Un espacio para volver a vernos, compartir lo que ya no usamos y darle nuevas historias a la ropa que sigue viva.
Habrá venta y trueque de ropa usada, comida compartida y tiempo para convivir sin prisas.

Para temas de logística y otros detalles comunícate
La idea cruza tres rituales populares que normalmente no se piensan juntos, pero que comparten algo clave: comunidad, intercambio y afecto.
Ropa usada / trueque
No es solo consumo alternativo: es circulación de objetos con historia. La prenda deja de ser desechada y vuelve a ser vínculo. Aquí el valor no es el precio, sino el uso, la memoria y el intercambio justo.
Tamales (2 de febrero)
El tamal como alimento colectivo, de fiesta y de compromiso compartido. Tradicionalmente, quien “saca al niño” cumple. Aquí el gesto se resignifica como corresponsabilidad comunitaria: comer juntxs para arrancar el ciclo.

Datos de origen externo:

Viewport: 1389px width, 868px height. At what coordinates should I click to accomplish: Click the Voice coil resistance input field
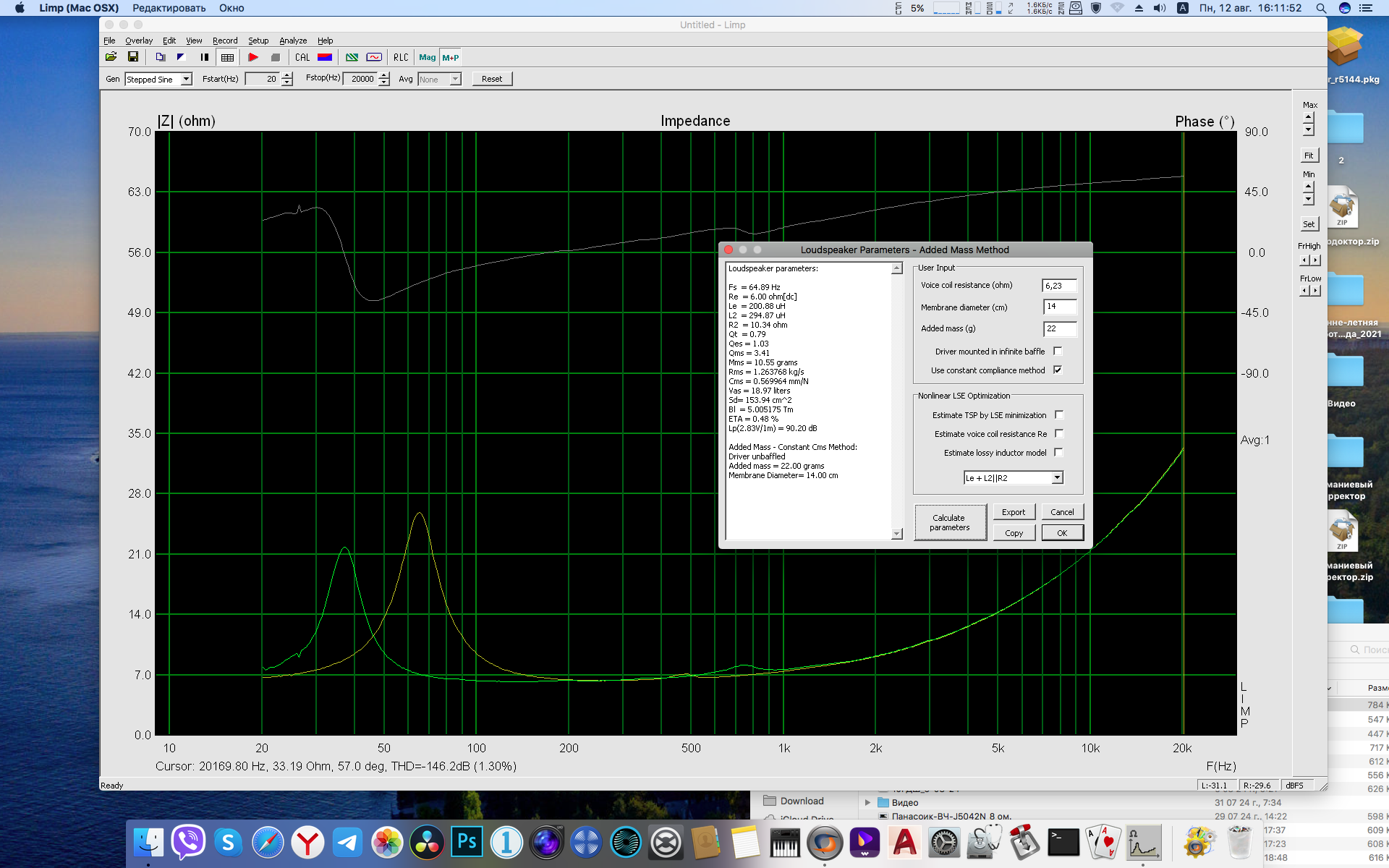pos(1059,286)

San Valentín (14 de febrero)
No desde lo romántico-comercial, sino desde el cariño ampliado: amistad, redes, cuidado mutuo, afecto comunitario. Amar también es reutilizar, compartir, no tirar.
El evento funciona como un rito de inicio de año: limpiar clóset, mover energía, reencontrarse, comer juntxs y empezar el 2026 con menos acumulación y más lazo social.
Porque reencontrarnos también es cuidar. Y compartir también es una forma de cariño.